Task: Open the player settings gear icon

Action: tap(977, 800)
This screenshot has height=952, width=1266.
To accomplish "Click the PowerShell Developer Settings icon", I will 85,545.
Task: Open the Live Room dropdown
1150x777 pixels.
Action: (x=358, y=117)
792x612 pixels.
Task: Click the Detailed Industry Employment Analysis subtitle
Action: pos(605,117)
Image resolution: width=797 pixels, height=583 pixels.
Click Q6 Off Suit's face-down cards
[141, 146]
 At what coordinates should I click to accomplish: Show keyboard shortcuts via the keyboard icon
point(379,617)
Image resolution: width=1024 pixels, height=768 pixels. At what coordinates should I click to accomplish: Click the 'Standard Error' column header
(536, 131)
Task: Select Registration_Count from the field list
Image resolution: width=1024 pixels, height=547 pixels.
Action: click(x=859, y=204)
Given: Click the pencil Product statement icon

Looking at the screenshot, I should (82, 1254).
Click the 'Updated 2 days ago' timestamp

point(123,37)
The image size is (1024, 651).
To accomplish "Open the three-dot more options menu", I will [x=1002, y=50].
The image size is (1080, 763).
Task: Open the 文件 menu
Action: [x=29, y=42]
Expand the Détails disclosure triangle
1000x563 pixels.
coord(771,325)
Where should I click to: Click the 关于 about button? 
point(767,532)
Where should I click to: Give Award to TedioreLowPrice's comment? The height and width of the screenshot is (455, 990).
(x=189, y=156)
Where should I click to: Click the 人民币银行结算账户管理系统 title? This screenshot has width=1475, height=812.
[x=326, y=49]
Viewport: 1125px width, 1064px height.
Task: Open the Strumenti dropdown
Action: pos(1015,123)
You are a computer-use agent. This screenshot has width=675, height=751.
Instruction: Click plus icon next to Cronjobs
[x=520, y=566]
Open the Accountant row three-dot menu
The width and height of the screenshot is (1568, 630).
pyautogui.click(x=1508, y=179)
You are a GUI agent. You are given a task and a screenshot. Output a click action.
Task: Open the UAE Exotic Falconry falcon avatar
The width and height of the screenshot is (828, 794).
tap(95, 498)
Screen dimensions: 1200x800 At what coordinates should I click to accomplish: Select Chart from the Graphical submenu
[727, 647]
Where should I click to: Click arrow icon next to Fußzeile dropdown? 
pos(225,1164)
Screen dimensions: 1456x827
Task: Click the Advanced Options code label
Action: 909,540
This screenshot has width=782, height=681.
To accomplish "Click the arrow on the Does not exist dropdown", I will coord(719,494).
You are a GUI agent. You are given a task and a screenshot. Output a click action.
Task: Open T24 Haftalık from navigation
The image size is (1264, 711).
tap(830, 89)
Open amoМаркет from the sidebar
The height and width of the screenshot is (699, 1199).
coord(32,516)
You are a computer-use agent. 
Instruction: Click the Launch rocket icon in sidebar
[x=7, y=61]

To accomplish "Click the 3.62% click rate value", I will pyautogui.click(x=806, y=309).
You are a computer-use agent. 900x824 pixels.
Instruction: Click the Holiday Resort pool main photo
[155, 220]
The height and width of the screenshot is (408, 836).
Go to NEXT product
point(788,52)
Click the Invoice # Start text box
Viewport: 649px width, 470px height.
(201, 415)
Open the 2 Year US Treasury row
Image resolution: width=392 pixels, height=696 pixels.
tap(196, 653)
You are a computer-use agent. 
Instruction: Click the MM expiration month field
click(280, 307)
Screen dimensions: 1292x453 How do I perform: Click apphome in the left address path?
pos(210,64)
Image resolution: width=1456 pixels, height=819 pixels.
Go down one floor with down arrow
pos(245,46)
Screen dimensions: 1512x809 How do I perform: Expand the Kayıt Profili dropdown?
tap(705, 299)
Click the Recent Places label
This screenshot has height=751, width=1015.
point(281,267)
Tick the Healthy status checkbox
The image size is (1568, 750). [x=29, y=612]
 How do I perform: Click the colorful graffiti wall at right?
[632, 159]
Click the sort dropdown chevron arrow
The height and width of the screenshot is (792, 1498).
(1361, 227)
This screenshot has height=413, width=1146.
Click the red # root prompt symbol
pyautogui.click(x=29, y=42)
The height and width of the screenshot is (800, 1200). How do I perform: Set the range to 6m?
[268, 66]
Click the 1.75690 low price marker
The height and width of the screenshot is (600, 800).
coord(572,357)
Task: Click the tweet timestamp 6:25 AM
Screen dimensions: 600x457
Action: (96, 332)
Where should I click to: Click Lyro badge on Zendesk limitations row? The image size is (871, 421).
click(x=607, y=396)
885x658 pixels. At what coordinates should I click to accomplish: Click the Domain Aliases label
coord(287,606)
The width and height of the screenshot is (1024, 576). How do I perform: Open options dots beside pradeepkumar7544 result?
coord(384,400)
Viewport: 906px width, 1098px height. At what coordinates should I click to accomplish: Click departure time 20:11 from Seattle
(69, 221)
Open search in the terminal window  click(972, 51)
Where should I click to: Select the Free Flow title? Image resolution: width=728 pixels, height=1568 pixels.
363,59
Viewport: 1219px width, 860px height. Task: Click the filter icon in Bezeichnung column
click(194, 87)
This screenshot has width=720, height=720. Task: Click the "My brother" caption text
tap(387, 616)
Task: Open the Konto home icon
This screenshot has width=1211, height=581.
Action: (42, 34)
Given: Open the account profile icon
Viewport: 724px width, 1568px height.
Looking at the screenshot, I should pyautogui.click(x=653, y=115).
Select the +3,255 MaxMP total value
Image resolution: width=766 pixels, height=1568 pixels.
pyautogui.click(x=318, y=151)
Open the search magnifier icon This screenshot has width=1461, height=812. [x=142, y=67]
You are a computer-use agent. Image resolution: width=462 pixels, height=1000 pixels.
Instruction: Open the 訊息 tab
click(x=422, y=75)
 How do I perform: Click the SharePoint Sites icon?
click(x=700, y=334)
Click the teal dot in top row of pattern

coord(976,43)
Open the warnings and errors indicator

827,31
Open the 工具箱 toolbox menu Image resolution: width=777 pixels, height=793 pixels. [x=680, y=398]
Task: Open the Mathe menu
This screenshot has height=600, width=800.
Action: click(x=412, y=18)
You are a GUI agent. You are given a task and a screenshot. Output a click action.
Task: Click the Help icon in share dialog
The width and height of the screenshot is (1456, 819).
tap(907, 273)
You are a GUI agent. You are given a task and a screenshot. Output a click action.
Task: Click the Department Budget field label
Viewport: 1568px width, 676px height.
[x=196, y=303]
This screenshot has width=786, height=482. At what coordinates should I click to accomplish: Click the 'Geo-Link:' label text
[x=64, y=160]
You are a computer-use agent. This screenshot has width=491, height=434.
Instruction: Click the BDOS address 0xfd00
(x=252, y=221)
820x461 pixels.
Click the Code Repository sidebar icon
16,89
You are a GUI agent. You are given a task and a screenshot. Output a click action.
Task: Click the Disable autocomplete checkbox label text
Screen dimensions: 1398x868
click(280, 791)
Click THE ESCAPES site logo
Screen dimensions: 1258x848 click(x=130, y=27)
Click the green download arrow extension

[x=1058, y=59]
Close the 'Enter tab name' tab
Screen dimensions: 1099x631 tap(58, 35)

--

Please output the complete data exactly.

ANSWER TO THE PROBLEM:
Task: Open the player settings gear icon

Action: tap(977, 800)
This screenshot has height=952, width=1266.
To accomplish "Click the PowerShell Developer Settings icon", I will 85,545.
Task: Open the Live Room dropdown
1150x777 pixels.
Action: (x=358, y=117)
792x612 pixels.
Task: Click the Detailed Industry Employment Analysis subtitle
Action: pos(605,117)
Image resolution: width=797 pixels, height=583 pixels.
Click Q6 Off Suit's face-down cards
[141, 146]
 At what coordinates should I click to accomplish: Show keyboard shortcuts via the keyboard icon
point(379,617)
Image resolution: width=1024 pixels, height=768 pixels. At what coordinates should I click to accomplish: Click the 'Standard Error' column header
(536, 131)
Task: Select Registration_Count from the field list
Image resolution: width=1024 pixels, height=547 pixels.
Action: click(x=859, y=204)
Given: Click the pencil Product statement icon

Looking at the screenshot, I should (82, 1254).
Click the 'Updated 2 days ago' timestamp

point(123,37)
The image size is (1024, 651).
To accomplish "Open the three-dot more options menu", I will [x=1002, y=50].
The image size is (1080, 763).
Task: Open the 文件 menu
Action: [x=29, y=42]
Expand the Détails disclosure triangle
1000x563 pixels.
coord(771,325)
Where should I click to: Click the 关于 about button? 
point(767,532)
Where should I click to: Give Award to TedioreLowPrice's comment? The height and width of the screenshot is (455, 990).
(x=189, y=156)
Where should I click to: Click the 人民币银行结算账户管理系统 title? This screenshot has width=1475, height=812.
[x=326, y=49]
Viewport: 1125px width, 1064px height.
Task: Open the Strumenti dropdown
Action: pos(1015,123)
You are a computer-use agent. This screenshot has width=675, height=751.
Instruction: Click plus icon next to Cronjobs
[x=520, y=566]
Open the Accountant row three-dot menu
The width and height of the screenshot is (1568, 630).
pyautogui.click(x=1508, y=179)
You are a GUI agent. You are given a task and a screenshot. Output a click action.
Task: Open the UAE Exotic Falconry falcon avatar
The width and height of the screenshot is (828, 794).
tap(95, 498)
Screen dimensions: 1200x800 At what coordinates should I click to accomplish: Select Chart from the Graphical submenu
[727, 647]
Where should I click to: Click arrow icon next to Fußzeile dropdown? 
pos(225,1164)
Screen dimensions: 1456x827
Task: Click the Advanced Options code label
Action: 909,540
This screenshot has width=782, height=681.
To accomplish "Click the arrow on the Does not exist dropdown", I will coord(719,494).
You are a GUI agent. You are given a task and a screenshot. Output a click action.
Task: Open T24 Haftalık from navigation
The image size is (1264, 711).
tap(830, 89)
Open amoМаркет from the sidebar
The height and width of the screenshot is (699, 1199).
coord(32,516)
You are a computer-use agent. 
Instruction: Click the Launch rocket icon in sidebar
[x=7, y=61]

To accomplish "Click the 3.62% click rate value", I will pyautogui.click(x=806, y=309).
You are a computer-use agent. 900x824 pixels.
Instruction: Click the Holiday Resort pool main photo
[155, 220]
The height and width of the screenshot is (408, 836).
Go to NEXT product
point(788,52)
Click the Invoice # Start text box
Viewport: 649px width, 470px height.
(201, 415)
Open the 2 Year US Treasury row
Image resolution: width=392 pixels, height=696 pixels.
tap(196, 653)
You are a computer-use agent. 
Instruction: Click the MM expiration month field
click(280, 307)
Screen dimensions: 1292x453 How do I perform: Click apphome in the left address path?
pos(210,64)
Image resolution: width=1456 pixels, height=819 pixels.
Go down one floor with down arrow
pos(245,46)
Screen dimensions: 1512x809 How do I perform: Expand the Kayıt Profili dropdown?
tap(705, 299)
Click the Recent Places label
This screenshot has height=751, width=1015.
point(281,267)
Tick the Healthy status checkbox
The image size is (1568, 750). [x=29, y=612]
 How do I perform: Click the colorful graffiti wall at right?
[632, 159]
Click the sort dropdown chevron arrow
The height and width of the screenshot is (792, 1498).
(1361, 227)
This screenshot has height=413, width=1146.
Click the red # root prompt symbol
pyautogui.click(x=29, y=42)
The height and width of the screenshot is (800, 1200). How do I perform: Set the range to 6m?
[268, 66]
Click the 1.75690 low price marker
The height and width of the screenshot is (600, 800).
coord(572,357)
Task: Click the tweet timestamp 6:25 AM
Screen dimensions: 600x457
Action: (96, 332)
Where should I click to: Click Lyro badge on Zendesk limitations row? The image size is (871, 421).
click(x=607, y=396)
885x658 pixels. At what coordinates should I click to accomplish: Click the Domain Aliases label
coord(287,606)
The width and height of the screenshot is (1024, 576). How do I perform: Open options dots beside pradeepkumar7544 result?
coord(384,400)
Viewport: 906px width, 1098px height. At what coordinates should I click to accomplish: Click departure time 20:11 from Seattle
(69, 221)
Open search in the terminal window  click(972, 51)
Where should I click to: Select the Free Flow title? Image resolution: width=728 pixels, height=1568 pixels.
363,59
Viewport: 1219px width, 860px height. Task: Click the filter icon in Bezeichnung column
click(194, 87)
This screenshot has width=720, height=720. Task: Click the "My brother" caption text
tap(387, 616)
Task: Open the Konto home icon
This screenshot has width=1211, height=581.
Action: (42, 34)
Given: Open the account profile icon
Viewport: 724px width, 1568px height.
Looking at the screenshot, I should pyautogui.click(x=653, y=115).
Select the +3,255 MaxMP total value
Image resolution: width=766 pixels, height=1568 pixels.
pyautogui.click(x=318, y=151)
Open the search magnifier icon This screenshot has width=1461, height=812. [x=142, y=67]
You are a computer-use agent. Image resolution: width=462 pixels, height=1000 pixels.
Instruction: Open the 訊息 tab
click(x=422, y=75)
 How do I perform: Click the SharePoint Sites icon?
click(x=700, y=334)
Click the teal dot in top row of pattern

coord(976,43)
Open the warnings and errors indicator

827,31
Open the 工具箱 toolbox menu Image resolution: width=777 pixels, height=793 pixels. [x=680, y=398]
Task: Open the Mathe menu
This screenshot has height=600, width=800.
Action: click(x=412, y=18)
You are a GUI agent. You are given a task and a screenshot. Output a click action.
Task: Click the Help icon in share dialog
The width and height of the screenshot is (1456, 819).
tap(907, 273)
You are a GUI agent. You are given a task and a screenshot. Output a click action.
Task: Click the Department Budget field label
Viewport: 1568px width, 676px height.
[x=196, y=303]
This screenshot has width=786, height=482. At what coordinates should I click to accomplish: Click the 'Geo-Link:' label text
[x=64, y=160]
You are a computer-use agent. This screenshot has width=491, height=434.
Instruction: Click the BDOS address 0xfd00
(x=252, y=221)
820x461 pixels.
Click the Code Repository sidebar icon
16,89
You are a GUI agent. You are given a task and a screenshot. Output a click action.
Task: Click the Disable autocomplete checkbox label text
Screen dimensions: 1398x868
click(280, 791)
Click THE ESCAPES site logo
Screen dimensions: 1258x848 click(x=130, y=27)
Click the green download arrow extension

[x=1058, y=59]
Close the 'Enter tab name' tab
Screen dimensions: 1099x631 tap(58, 35)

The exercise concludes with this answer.